After nearly two days of some fearful thunderstorms that spawned flooding and damaging tornados, the Sun has come out again over my rural village of Evinston (scroll down for java-script link) in north central Florida.
I lay awake in bed this morning, as the first rays of sunlight lit the sky, and listened to the many birds cheerfully greet the day, as I always do. Today was a Bobwhite coming-out party. The air resounded in all quarters until 4:00 p.m. with the clear and distinctive two-note "bob-WHITE!" calls of their namesake, and now the 4-6 individuals have fallen silent. To my ears, the call sounds rather more like "toot-SWEET!" or "hoot-WHEEET!" than "bob-white". The call is a perfect and surprisingly loud and ringing whistle that rises abruptly at the end of the second syllable. I can easily replicate this whistle, and, chiming in between calls of the birds, I like to imagine that the birds hear and respond to my attempts to join their party (I frequently try to whistle-banter with Eastern Towhees and Carolina Wrens too, in the same fashion.)
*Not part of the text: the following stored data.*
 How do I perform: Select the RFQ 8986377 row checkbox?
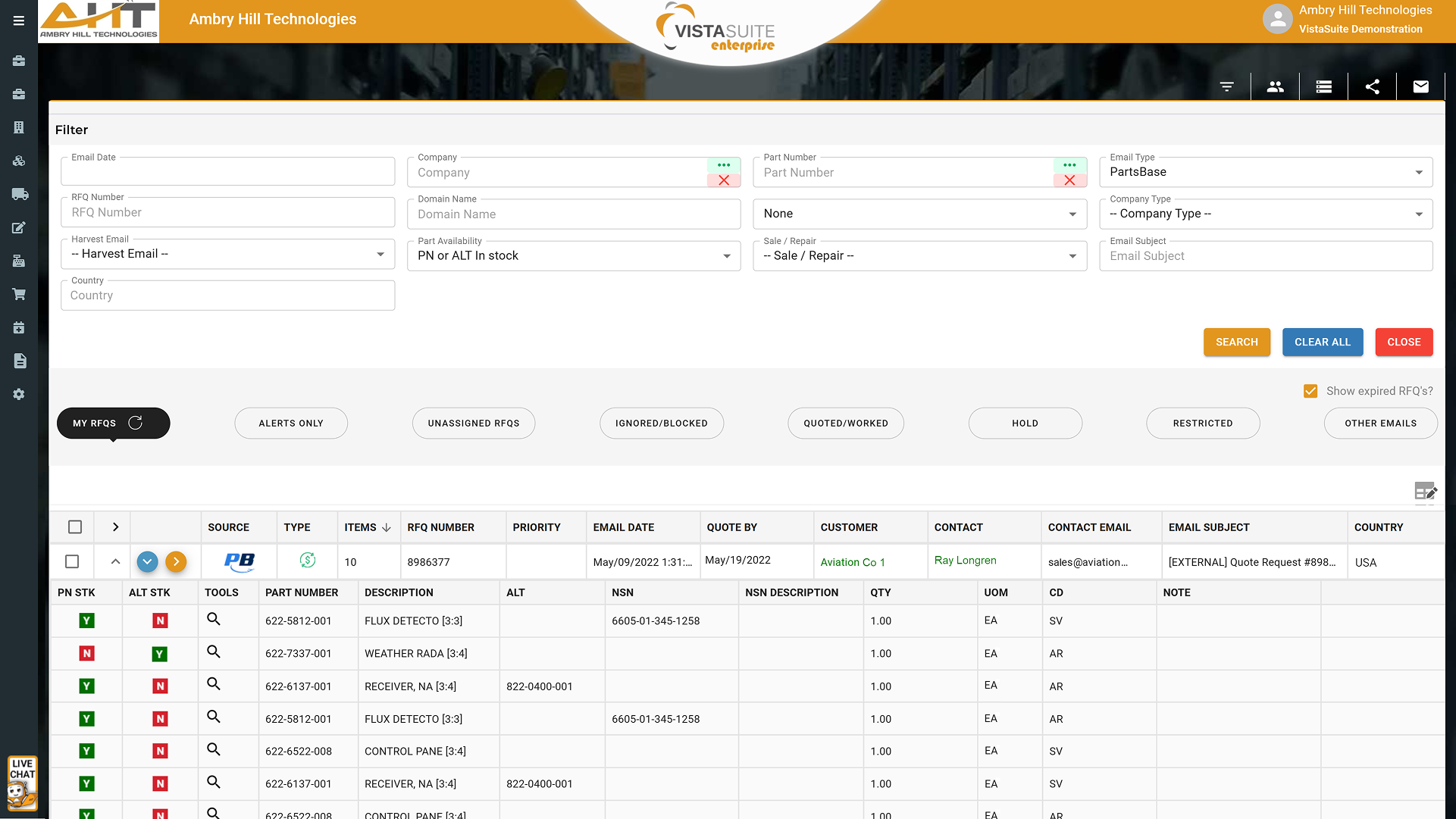click(x=72, y=562)
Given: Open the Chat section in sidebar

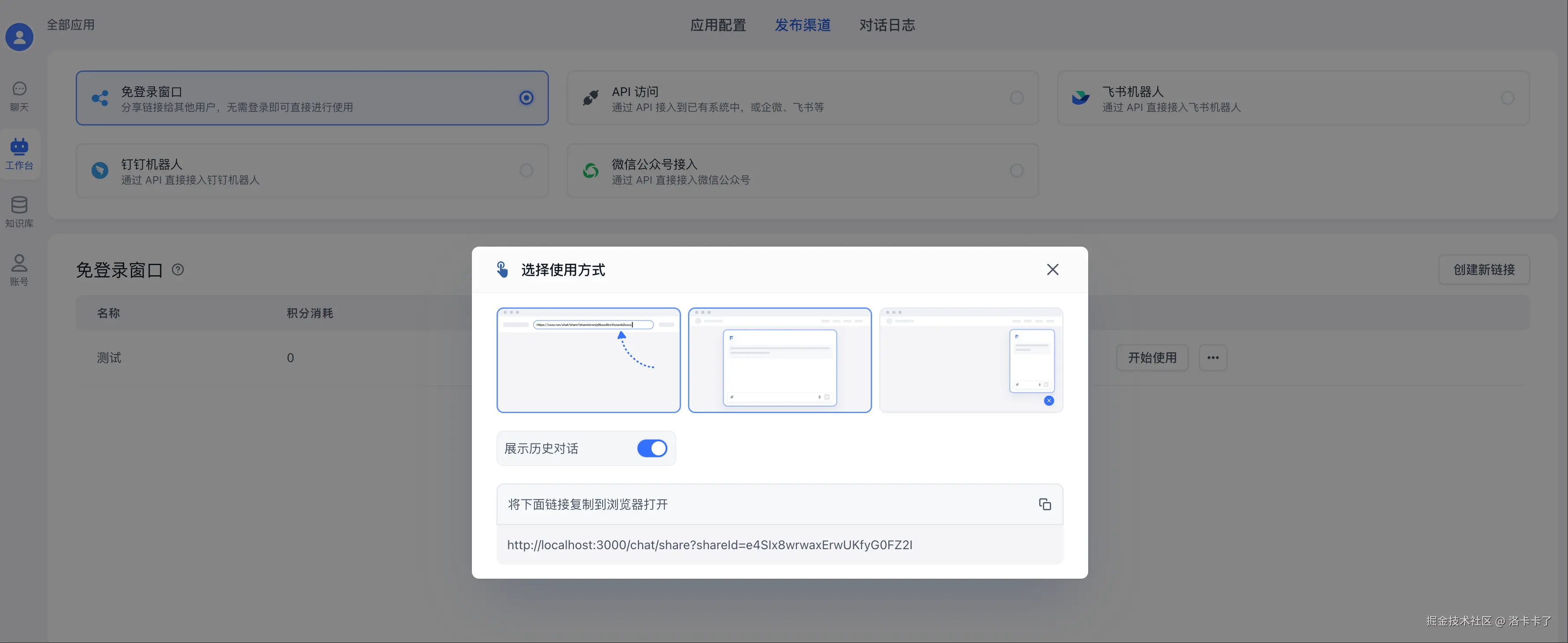Looking at the screenshot, I should [19, 96].
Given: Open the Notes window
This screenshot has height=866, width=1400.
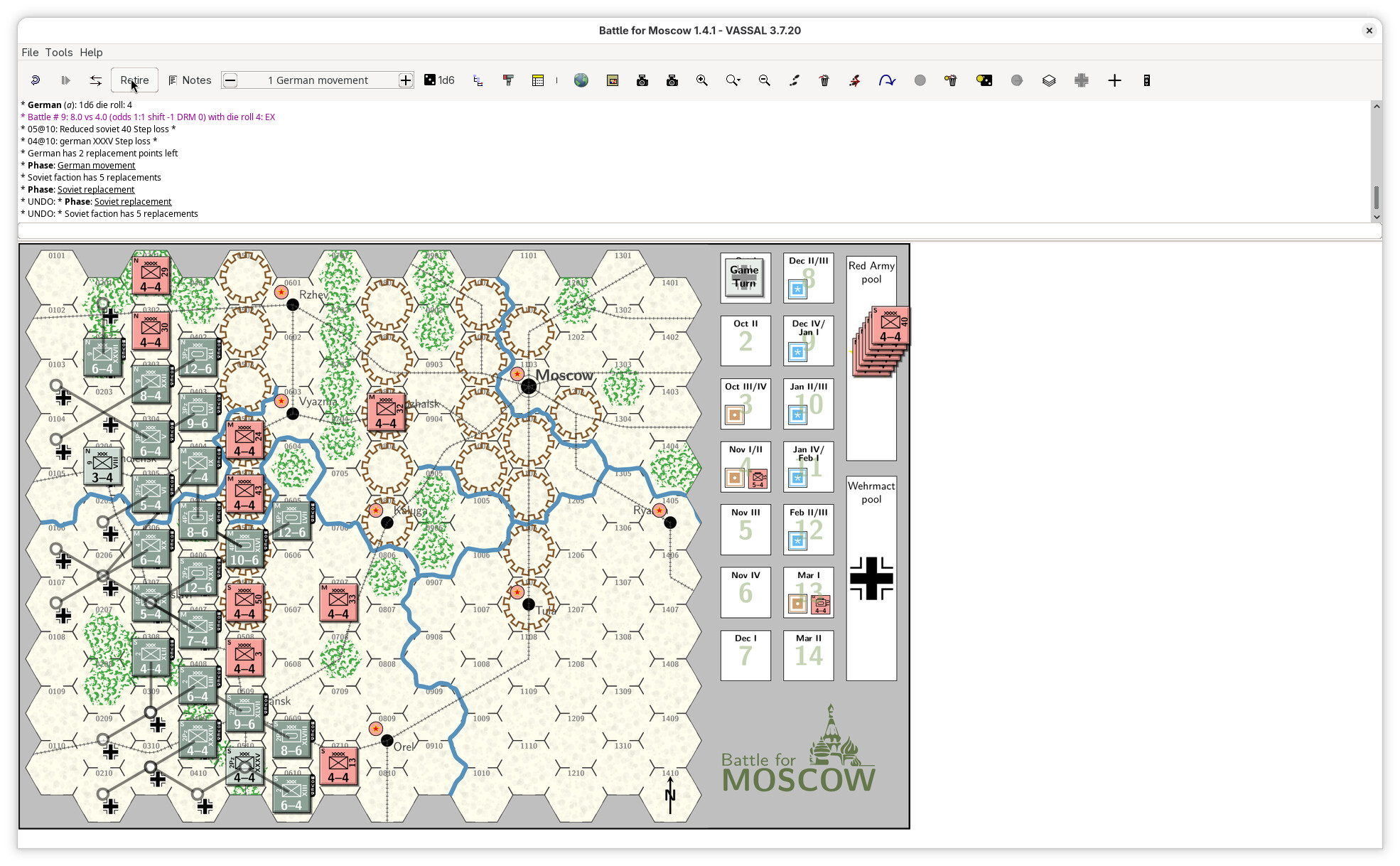Looking at the screenshot, I should (189, 80).
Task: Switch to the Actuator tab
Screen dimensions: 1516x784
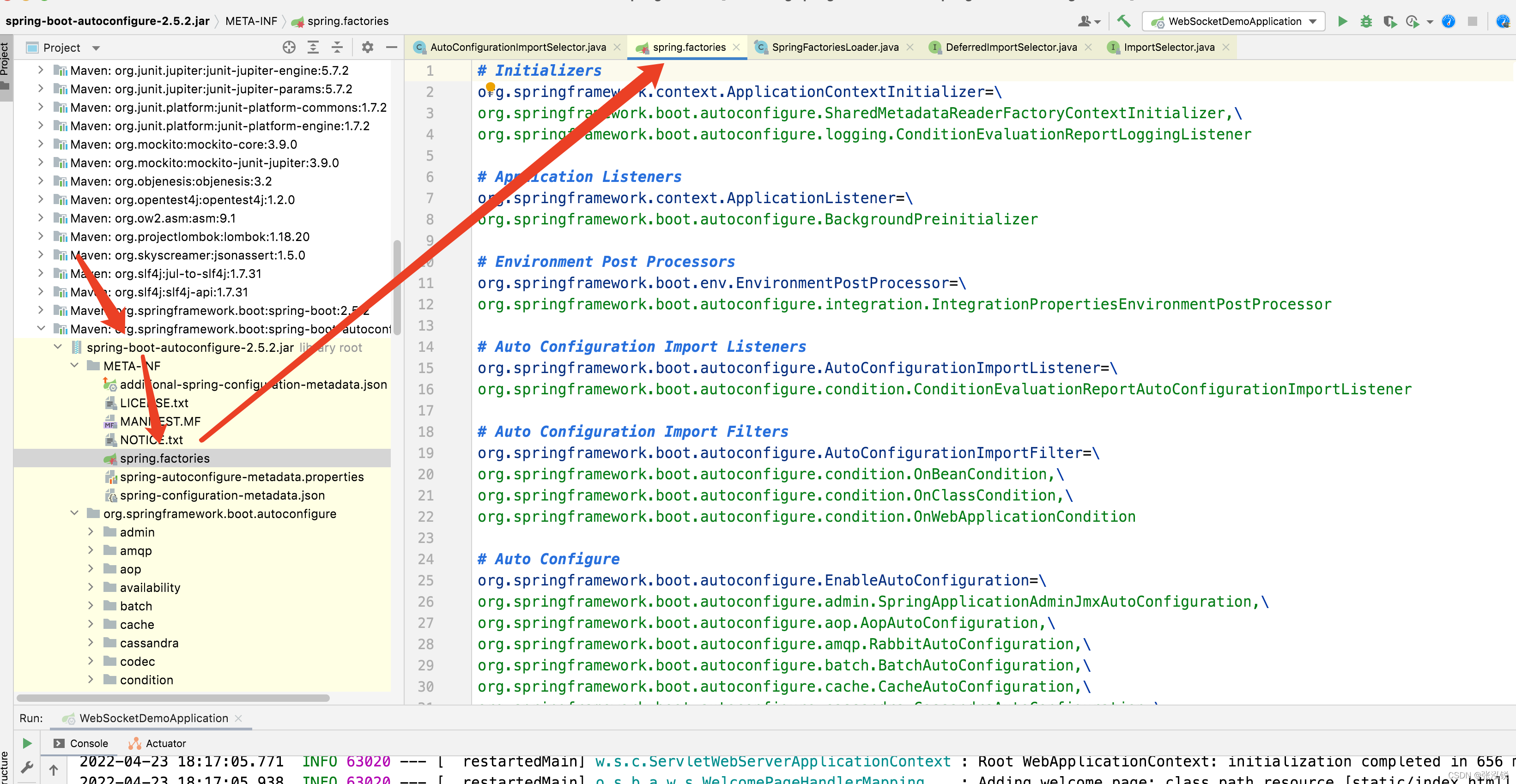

I killed a Gambel's quail when I was but 18, as it foraged among the willows and vegetation along a small tributary of the Payette River near Horseshoe Bend, Idaho. The blast blew the poor bird's legs right off and didn't kill it. I cried when I looked at the helplesss bird's lively black eyes, knowing I had to dispatch it. I haven't willingly killed a bird since, although I once shot unsuccessfully at a Canada goose with my brother VBC2, as it winged over a frozen Snake River near Rexburg, Idaho, in about 1980. I wonder if he remembers that occasion?
I also have observed in Idaho the rarer and secretive Mountain Quail, and, near The Alamo in San Antonio, Texas, the lovely Scaled Quail, whose neck and chest feathers reminded me of the large scales of the carp and other similar fish.